そして、馬皇に止めを刺したときにはその剣は半ばから折れたのも覚えている。そこからあの剣を鋳なおしてあの槍を作り出したのだと馬皇は予想を付ける。
「足りないんだろ。持って行けよ」
馬皇は短く口に出して魔力を放出する。ユメリアだけでは起動するのに魔力が足りないのか黄金色の魔力は馬皇からも魔力を喰らう。

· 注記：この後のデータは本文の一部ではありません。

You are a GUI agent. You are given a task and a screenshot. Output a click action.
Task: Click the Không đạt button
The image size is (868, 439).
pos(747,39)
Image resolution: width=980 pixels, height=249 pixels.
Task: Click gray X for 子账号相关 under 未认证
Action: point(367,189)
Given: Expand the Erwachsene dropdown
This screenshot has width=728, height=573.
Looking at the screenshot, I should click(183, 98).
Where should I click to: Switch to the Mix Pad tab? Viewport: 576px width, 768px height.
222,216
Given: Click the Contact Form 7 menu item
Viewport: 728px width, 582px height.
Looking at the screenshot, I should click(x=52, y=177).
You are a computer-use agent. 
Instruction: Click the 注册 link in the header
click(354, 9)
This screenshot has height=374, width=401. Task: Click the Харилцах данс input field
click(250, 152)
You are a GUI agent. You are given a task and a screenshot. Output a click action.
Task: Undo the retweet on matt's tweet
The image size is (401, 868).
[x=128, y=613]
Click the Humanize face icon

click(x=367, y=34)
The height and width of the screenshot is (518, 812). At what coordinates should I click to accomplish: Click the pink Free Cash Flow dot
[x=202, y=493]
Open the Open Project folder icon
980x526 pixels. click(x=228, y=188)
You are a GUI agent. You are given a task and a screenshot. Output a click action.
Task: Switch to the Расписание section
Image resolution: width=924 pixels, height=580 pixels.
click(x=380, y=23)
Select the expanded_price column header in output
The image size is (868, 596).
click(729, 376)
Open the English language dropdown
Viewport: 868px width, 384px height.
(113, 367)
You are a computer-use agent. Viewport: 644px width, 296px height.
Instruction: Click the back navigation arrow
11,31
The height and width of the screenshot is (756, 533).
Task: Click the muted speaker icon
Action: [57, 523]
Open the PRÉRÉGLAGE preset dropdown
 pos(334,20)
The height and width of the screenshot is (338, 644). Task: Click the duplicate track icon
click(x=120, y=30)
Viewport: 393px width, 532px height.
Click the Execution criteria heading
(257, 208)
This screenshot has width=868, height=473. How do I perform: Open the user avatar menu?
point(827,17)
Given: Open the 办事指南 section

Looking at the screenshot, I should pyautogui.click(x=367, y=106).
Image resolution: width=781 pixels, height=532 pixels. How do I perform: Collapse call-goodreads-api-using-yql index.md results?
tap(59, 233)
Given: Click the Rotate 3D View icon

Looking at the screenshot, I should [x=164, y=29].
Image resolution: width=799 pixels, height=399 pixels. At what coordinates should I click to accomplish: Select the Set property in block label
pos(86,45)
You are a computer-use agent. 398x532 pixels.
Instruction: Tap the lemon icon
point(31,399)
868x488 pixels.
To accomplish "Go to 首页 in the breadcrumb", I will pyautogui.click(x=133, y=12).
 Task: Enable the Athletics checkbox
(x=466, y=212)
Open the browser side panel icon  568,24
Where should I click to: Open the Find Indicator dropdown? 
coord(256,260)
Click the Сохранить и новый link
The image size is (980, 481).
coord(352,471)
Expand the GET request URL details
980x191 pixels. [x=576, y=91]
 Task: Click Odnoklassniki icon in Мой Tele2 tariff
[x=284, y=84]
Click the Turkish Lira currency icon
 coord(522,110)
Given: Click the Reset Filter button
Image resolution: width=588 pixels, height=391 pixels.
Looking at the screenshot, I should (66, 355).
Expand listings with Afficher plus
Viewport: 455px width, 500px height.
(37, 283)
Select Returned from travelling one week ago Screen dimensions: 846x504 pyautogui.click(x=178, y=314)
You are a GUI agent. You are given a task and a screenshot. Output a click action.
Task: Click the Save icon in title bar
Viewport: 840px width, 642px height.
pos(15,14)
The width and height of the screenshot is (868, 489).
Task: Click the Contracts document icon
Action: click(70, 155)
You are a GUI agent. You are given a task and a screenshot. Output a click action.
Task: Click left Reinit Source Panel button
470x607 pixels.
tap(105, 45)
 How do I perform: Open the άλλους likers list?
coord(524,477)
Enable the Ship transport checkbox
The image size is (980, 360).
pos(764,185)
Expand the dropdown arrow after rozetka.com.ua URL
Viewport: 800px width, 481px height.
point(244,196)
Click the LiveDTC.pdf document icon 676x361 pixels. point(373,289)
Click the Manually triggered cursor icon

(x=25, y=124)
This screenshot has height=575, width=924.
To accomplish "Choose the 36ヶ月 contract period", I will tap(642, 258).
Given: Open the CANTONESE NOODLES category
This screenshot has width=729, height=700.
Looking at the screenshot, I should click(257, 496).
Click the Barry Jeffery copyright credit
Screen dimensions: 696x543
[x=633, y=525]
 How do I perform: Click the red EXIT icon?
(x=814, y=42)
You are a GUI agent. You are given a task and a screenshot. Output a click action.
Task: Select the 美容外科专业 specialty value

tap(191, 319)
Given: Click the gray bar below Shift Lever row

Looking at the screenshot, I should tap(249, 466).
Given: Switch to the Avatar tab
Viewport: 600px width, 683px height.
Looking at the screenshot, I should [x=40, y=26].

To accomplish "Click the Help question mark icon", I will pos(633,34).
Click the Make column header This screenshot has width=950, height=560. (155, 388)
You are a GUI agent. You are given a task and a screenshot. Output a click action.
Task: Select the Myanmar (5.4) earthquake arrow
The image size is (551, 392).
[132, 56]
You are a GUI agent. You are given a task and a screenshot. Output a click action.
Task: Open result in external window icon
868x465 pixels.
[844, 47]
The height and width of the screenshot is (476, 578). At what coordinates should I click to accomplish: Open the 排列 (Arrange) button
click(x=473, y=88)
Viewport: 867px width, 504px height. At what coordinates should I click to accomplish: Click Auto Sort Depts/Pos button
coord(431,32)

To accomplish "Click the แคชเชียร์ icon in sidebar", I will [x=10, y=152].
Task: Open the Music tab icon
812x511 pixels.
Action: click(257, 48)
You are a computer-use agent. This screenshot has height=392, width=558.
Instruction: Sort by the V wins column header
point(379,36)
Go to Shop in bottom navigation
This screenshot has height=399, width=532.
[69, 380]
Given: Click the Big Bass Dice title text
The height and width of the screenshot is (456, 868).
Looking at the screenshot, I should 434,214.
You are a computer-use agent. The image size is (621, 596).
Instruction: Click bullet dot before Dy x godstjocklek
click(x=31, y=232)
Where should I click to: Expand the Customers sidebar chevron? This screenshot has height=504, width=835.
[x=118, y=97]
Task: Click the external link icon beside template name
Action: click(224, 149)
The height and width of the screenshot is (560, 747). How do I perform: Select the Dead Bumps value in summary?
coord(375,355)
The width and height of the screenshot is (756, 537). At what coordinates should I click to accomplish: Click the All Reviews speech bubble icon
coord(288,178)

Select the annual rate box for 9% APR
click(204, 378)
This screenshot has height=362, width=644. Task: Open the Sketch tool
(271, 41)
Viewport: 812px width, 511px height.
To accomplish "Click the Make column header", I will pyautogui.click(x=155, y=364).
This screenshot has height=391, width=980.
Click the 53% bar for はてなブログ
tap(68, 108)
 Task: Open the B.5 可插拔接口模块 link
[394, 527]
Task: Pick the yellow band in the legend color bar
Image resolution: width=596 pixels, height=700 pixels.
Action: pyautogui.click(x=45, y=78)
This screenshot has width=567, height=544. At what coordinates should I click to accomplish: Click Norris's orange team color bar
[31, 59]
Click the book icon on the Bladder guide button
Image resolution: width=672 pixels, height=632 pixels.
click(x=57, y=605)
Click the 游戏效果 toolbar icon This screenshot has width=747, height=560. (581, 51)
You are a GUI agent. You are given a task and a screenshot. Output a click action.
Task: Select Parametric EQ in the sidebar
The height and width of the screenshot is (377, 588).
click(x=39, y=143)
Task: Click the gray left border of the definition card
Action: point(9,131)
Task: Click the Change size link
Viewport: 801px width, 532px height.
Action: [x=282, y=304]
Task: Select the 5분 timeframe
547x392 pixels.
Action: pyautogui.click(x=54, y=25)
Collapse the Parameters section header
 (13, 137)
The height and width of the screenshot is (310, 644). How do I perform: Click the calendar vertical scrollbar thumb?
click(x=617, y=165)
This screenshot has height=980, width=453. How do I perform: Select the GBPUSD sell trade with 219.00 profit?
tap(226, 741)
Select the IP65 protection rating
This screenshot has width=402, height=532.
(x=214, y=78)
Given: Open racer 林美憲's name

起動するまで馬皇とユメリアから持っていくと黄金色の魔力はユメリアの持つ槍に収束される。黄金色の槍は光の槍となる。
「――――――‼ ――――‼」
槍の起動が完了すると鬼神がなりふり構わず暴れ出す。あれが自身を殺すことが出来ると直感しているのか未だ崩壊と再生を続けている中でもあれから逃げるように動こうとするが逃げ出すことが出来ない。このままでは逃げられないと感じて今の空間を壊そうと巨大化を始める。
「真央‼」
「分かってるわ‼ ユメリアやりなさい‼」
「くらえ‼」
馬皇が合図をする。真央は鬼神のいる空間の背中に必中するように槍が通るだけの大きさの穴をつなげる。出来た瞬間、穴に向けてユメリアが槍を全力で投げつけた。
「―――‼ ―――――――‼」
終わりは呆気なかった。鬼神の背中に槍が刺さると光が鬼神を飲み込む。光が収まると槍諸共鬼神は消え去っていた。
「やった?」
ユメリアが最初につぶやく。そして、跡形もなく消えた鬼神が復活せず真央が空間を作るのを止める。そのまま1分弱。何の気配もないことを確認すると真央が言った。
「やったわ‼」
「ユメリア‼ よくやった‼」
「やりましたわ」
「ユメリア様‼ おめでとうございます‼」
「ほ、本当にやったのか?」
まだ実感がわかないのかユメリアはたずねた。
「ああ。うまくいったんだ」
「は、はは。今更ながらに手が震えてきた」
馬皇がユメリアにそう答えるとユメリアは手を震わせながらその場にへたり込む。
「なにはともあれこれで一件ら、く……ちゃ、く」
「え?」
「へ?」
それは突然だった。鬼神を倒して油断している瞬間に起こった。馬皇が胸元を見てみるとそこには鬼神とは違う鉛色の腕が生えていた。